Obviously, if the second part is well done, then the third part is easy to learn through pattern matching or machine learning (such as Mnist).

However, contour detection is very challenging for generalization. It requires a lot of manual fine-tuning and therefore becomes infeasible in most problems. For example, let’s apply a simple computer vision script to some images from the SVHN dataset. We may get good results when we first try:

But when the characters get close to each other, things start to fall apart:

The problem I find hard to solve is that when you start messing around with parameters, you can reduce such errors, but unfortunately lead to other errors. In other words, if your task isn’t simple, these approaches won’t work.

2. Specialized deep learning methods

Most successful deep learning approaches are excellent in terms of generality. However, given the above attributes, private networks can be very useful.

I’ll examine detailed examples of some of the main methods here and give a very brief summary of the articles that provide them. As usual, each article begins with “Task X (text recognition) recently raised concerns” and goes on to describe its approach in detail. A careful reading of the article will reveal that these methods have been combined from previous deep learning/text recognition work.

The results are also described in detail, but practical comparisons are not possible due to many design differences, including subtle differences in the data set.
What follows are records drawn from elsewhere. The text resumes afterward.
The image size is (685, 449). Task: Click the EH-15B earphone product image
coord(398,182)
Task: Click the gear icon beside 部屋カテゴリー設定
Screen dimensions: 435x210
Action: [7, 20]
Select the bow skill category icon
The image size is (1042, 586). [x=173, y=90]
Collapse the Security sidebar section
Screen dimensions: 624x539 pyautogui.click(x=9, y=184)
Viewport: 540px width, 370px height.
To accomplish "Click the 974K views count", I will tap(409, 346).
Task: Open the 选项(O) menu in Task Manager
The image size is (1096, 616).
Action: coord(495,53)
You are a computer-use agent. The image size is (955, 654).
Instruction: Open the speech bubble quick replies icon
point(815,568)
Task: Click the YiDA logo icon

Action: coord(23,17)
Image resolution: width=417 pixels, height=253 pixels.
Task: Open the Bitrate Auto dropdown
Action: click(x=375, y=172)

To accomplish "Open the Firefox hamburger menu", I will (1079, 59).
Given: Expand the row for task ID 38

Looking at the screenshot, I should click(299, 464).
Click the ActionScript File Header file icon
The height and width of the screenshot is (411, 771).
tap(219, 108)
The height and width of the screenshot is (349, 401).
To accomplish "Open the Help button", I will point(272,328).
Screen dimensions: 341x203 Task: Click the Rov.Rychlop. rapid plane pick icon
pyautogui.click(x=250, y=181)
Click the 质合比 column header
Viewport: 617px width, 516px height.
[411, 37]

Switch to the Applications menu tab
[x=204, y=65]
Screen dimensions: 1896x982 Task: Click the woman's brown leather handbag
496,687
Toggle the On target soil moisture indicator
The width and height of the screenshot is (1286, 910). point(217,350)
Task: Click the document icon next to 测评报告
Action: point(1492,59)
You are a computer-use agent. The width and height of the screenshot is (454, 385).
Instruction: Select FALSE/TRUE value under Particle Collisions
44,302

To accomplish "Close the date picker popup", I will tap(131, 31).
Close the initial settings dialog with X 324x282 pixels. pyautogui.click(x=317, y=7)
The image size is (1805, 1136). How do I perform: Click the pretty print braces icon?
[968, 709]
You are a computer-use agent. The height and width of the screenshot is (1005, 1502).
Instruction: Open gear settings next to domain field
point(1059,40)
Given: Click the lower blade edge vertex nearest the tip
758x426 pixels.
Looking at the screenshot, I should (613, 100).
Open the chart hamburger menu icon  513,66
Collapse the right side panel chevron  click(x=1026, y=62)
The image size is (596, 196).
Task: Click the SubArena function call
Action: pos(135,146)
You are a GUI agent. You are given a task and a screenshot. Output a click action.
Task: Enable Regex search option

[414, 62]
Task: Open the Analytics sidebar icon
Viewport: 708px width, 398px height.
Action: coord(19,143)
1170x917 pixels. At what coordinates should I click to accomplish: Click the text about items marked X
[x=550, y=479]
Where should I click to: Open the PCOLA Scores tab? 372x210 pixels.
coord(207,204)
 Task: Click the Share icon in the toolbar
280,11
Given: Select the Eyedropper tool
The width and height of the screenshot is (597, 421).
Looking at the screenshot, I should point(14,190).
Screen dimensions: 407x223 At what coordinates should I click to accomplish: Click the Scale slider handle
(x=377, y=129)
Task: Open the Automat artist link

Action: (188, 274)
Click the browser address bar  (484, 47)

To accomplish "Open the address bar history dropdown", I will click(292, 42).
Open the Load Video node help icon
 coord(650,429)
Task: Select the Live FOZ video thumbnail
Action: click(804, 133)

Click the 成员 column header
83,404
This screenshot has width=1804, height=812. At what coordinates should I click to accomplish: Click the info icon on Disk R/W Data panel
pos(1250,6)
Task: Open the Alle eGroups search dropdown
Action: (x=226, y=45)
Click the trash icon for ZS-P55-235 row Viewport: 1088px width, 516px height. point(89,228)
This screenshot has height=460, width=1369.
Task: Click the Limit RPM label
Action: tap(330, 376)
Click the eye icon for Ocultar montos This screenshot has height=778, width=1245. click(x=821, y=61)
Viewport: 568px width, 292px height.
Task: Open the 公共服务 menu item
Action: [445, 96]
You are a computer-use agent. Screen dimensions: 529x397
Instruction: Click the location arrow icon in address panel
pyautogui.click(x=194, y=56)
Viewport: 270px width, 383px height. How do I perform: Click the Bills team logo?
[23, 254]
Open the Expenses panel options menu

The only way to really know how these methods perform on your task is to take their code (worst of all: find formal repurchase agreements, find informal but highly rated repurchase agreements, and implement them yourself) and try them out on your data.

Therefore, we will always prefer articles with good repurchase agreements, and even demos if possible.

Ten, EAST

EAST (Efficient and Accurate Scene Text Detector) is a simple and powerful text detection method. Use a dedicated network.

Unlike the other methods we will discuss, it is limited to text detection (rather than actual identification), but its robustness is worth mentioning.

Another advantage is that it has also been added to the Open-CV library (starting with version 4), so you can use it easily (see the tutorial here).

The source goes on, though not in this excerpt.